Impossible d’avoir la paix. Il n’y a pas une semaine qui passe sans qu’on soit confronté à une polémique. La situation au Proche-Orient, les tentatives d’attentat, les repas à la cantine, les réfugiés… A chaque fois, même si tu ne sais rien, même si tu estimes que ça ne te regarde pas, tu te retrouves à devoir te justifier. A essayer d’expliquer des choses à des gens plein de certitudes qui, de toutes les façons, te reposeront la même question la semaine d’après. L’islam, le djihad, le ramadan, le voile, le porc, les décapitations, ça tourne en boucle. Est-ce que c’est de la peur, est-ce que c’est de l’obsession, est-ce que ça leur donne le sentiment d’être supérieur ? Franchement, je n’en sais rien mais ce qui est certain, c’est que khlass, c’est fini, je n’en peux plus.
 
Bon, tu te doutes bien que je me suis précipité sur Google news pour en savoir plus. Quelle histoire… Je n’ai aucune sympathie pour les Femen. Elles m’insupportent avec leur côté radical et donneur de leçons. Je n’aime pas la manière avec laquelle elles manipulent les faits pour avoir absolument raison. Et je me demande à quoi sert leur action. Qu’est-ce qu’elles veulent vraiment ? Qu’est-ce qu’elles croient ? Que les salafistes et tous les intégristes vont changer d’avis et de mentalité parce qu’ils auront vu une paire de seins ? C’est quoi leurs happenings si ce n’est une manière de chercher la castagne ? Une manière d’opposer un radicalisme à un autre radicalisme ? J’ai regardé la vidéo. Au début, ça m’a fait rire. L’expression des deux imams quand les Femen se découvrent vaut le détour… Mais ensuite, je ne peux ni excuser ni cautionner. On voit des excités leur mettre des coups de pieds. Ça ne se fait pas. C’est indigne et minable. Et ça donne raison aux Femen et à tous les islamophobes qui pullulent en France et ailleurs. Tu vois, normalement, si ces gens-là étaient un tant soit peu intelligents, ils auraient laissé les filles faire le show avant de leur demander gentiment, et sans violence, de quitter la tribune.
 
Je te jure que je n’avais jamais entendu parler de ces deux imams pas plus que je savais qu’un salon de la femme musulmane existait.
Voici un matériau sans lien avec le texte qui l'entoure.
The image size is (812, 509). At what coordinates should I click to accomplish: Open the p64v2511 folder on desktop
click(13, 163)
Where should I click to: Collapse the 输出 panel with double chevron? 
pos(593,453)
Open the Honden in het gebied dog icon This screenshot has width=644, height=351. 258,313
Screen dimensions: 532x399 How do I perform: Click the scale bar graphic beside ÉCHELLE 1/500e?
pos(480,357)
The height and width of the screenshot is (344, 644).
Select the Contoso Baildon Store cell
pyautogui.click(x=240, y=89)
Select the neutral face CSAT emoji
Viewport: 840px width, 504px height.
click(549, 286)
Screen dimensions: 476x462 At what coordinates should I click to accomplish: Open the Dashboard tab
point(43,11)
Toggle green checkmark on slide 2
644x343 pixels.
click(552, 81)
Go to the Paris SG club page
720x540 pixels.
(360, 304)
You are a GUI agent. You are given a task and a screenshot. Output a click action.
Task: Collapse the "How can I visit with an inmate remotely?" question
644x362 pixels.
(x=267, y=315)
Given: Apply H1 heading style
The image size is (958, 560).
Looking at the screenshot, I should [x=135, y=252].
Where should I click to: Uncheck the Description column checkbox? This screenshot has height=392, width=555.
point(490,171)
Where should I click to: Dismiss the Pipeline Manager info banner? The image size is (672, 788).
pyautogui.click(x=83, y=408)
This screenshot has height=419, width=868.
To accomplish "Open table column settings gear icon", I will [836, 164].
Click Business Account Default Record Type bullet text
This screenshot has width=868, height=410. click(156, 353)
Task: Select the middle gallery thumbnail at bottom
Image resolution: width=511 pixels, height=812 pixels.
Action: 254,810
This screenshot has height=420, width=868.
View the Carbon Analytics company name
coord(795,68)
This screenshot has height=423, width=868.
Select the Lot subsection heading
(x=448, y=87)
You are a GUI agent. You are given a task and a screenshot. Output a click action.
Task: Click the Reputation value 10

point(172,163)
Au boulot ou avec des amis, je me retrouve à expliquer que, non, je ne vais pas à ce genre de manifestation. Que non, je n’écoute pas en boucle ce zozo qui t’explique que les anges maudissent toute la nuit la femme qui se refuse à son mari.  Savant à deux sous… Entre eux et Chalghoumi, on n’est pas sorti d’affaire. Je n’ai rien à voir avec ce genre de délire mais il faut tout le temps le répéter. C’est tellement évident que je me sens insulté quand on m’interpelle là-dessus.
 
Ça ne va pas s’arranger, c’est certain. Des polémiques, il va y en avoir d’autres. Les médias, les politiques soufflent sur les braises et ensuite ils jurent qu’il ne faut pas faire d’amalgame et que les musulmans « modérés » ne sont pas visés. Musulman modéré, c’est quoi ? J’aimerais qu’on m’explique. Non, en fait, j’aimerais surtout qu’on me laisse tranquille. Si je le pouvais, je m’appellerais Marcel Dupont. Comme ça, tranquille. Pas de débat sur le voile et les Femen. Mais bon… Mon visage dit bien que je ne peux pas m’appeler comme ça, que je suis un musulman d’apparence… Tu sais quoi, je vais vivre avec la cire dans les oreilles. Ou mieux, je vais me balader en permanence avec une pancarte vissée dans le crâne. Elle dira ceci : « je suis un gentil musulman et je suis d’accord avec vous tous ». Comme ça, yakhtiwni, ils me laisseront en paix.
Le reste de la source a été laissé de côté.